My Opinion: This is a great fun flick about American politics with all its aspects (like the budget, running campaigns and so on) and Dave pretending to be the President and getting used to the job. I liked all the characters in their roles, from the First Lady to the bodyguard and of course the villain of the piece – Bob Alexander (Skeletor in Masters of the Universe) but the scenes between Dave and Ellen I like the most because then it shows how different a man Dave is from Bill.
January, 15th
Director: Richard Donner
Marlon Brando … Jor-El
Gene Hackman … Lex Luthor
Christopher Reeve … Superman / Clark Kent
Ned Beatty … Otis
Jackie Cooper … Perry White
Glenn Ford … Jonathan Kent
Margot Kidder … Lois Lane
Valerie Perrine … Eve Teschmacher
Terence Stamp … General Zod
Phyllis Thaxter … Martha Kent
Susannah York … Lara
Jeff East … Young Clark Kent
Marc McClure … Jimmy Olsen
Sarah Douglas … Ursa
Synopsis: Shortly before the destruction of the planet Krypton Jor-El and his wife Lara send their infant son, Kal-El, to Earth. There he grows up as Clark Kent. He looks like one of them but he isn’t one of them. Earth’s yellow sun and his dense molecular structure give him powers no Human possesses. As a Human he’s Clark Kent, mild-mannered reporter; as a Kryptonian he’s Superman, saviour of the Human race.
My Opinion: I am a bit torn about this movie. I really like the entire beginning with Jor-El and when his father dies and when he learns in the Fortress.
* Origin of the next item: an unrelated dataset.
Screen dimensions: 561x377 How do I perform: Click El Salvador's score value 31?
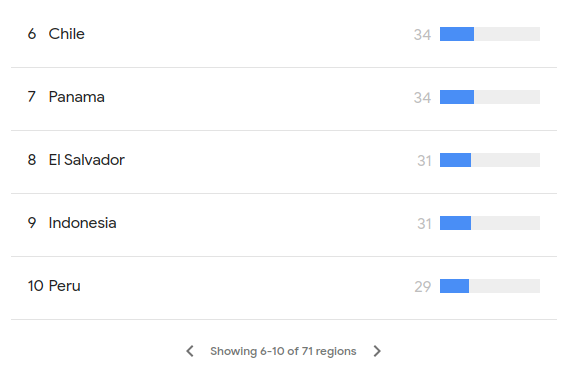[x=424, y=161]
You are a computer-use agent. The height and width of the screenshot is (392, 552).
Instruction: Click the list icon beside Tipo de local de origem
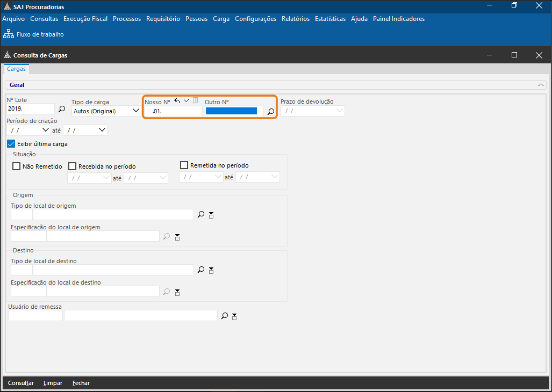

But when he’s the reporter Clark Kent I don’t really like his persona. I know that it’s THE myth and that he has been portrayed this way in the comics but I’ve gotten too used to a much more “normal” Clark like he was portrayed by Dean Cain in Lois & Clark: The New Adventures of Superman or Tom Welling in Smallville.
I’m also not too comfortable with the scenes Lex is in because then the movie drifts too much into a comic style. I know I shouldn’t hold that against it – it’s derived from a comic after all – but I’ve got other expectations from comic movies after watching the new X-Men and Spider-Man and especially Batman movies.
But it is still a good movie one can enjoy if one accepts its origins.